Extracted sector model (13-10A inverted 5-spot pattern) from field-scale reservoir model.

Figure 3
figure 3

3D view of the 13-10A inverted 5-spot pattern consisting of the Morrow B sandstone and the upper Morrow shale. Layer 1 is the top layer of the caprock and numbers increase with depth through to Layer 9 indicated as the bottom layer of the reservoir.

Figure 4
figure 4

2D areal view of the 13-10A inverted 5-spot pattern, showing the production wells and the injection well.

Table 1 Volume fraction of FWU minerals determine by ELAN analysis.
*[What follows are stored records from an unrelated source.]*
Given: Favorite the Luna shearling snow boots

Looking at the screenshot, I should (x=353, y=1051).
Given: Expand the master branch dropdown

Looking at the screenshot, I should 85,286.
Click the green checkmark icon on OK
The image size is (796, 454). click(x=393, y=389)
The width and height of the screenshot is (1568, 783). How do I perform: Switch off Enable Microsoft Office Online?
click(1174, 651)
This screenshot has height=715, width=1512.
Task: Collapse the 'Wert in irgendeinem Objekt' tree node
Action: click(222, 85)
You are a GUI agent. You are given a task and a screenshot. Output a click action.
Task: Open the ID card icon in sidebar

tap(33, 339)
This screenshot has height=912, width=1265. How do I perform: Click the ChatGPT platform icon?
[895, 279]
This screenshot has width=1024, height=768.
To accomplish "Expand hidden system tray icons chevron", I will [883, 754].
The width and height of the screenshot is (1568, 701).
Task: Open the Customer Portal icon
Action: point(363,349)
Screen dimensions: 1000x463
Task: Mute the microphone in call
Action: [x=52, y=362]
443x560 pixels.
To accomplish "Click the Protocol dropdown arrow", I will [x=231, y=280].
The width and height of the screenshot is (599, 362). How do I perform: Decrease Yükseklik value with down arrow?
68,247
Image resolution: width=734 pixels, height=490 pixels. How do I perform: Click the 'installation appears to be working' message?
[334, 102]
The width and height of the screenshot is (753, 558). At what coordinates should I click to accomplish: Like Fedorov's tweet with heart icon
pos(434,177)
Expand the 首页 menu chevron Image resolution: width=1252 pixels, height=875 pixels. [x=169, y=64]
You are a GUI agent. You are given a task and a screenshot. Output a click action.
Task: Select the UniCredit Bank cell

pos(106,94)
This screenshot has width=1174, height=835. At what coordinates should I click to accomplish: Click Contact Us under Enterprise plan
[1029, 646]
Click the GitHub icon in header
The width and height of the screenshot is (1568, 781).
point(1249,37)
History matching process prior to CO2-EOR operations

After extracting the 5-spot sector model, a compositional numerical simulation baseline model was constructed, and a closed boundary was applied to it. A sensitivity analysis was performed on selected uncertain parameters to determine the most influential parameters. These uncertain parameters comprised the relative permeability endpoints, critical saturation endpoints, and Corey correlation parameters of the five pairs of relative permeability curves data. Also included were the directional permeability multipliers. Each of the selected parameters was assigned a value based on the baseline model. However, a range of values was assigned based on the knowledge gained from the characterization and experimental work prior to this study. A polynomial response surface methodology was utilized. The methodology uses a proxy model to evaluate the relations among the selected parameters and selected objective functions (oil, water, and gas production rates; and the gas and water injection rates)37. A total of 238 simulation runs were completed to train and verify the proxy model. Almost all the parameters significantly influenced one or more objective functions. Therefore, all the parameters were included in the history match processes.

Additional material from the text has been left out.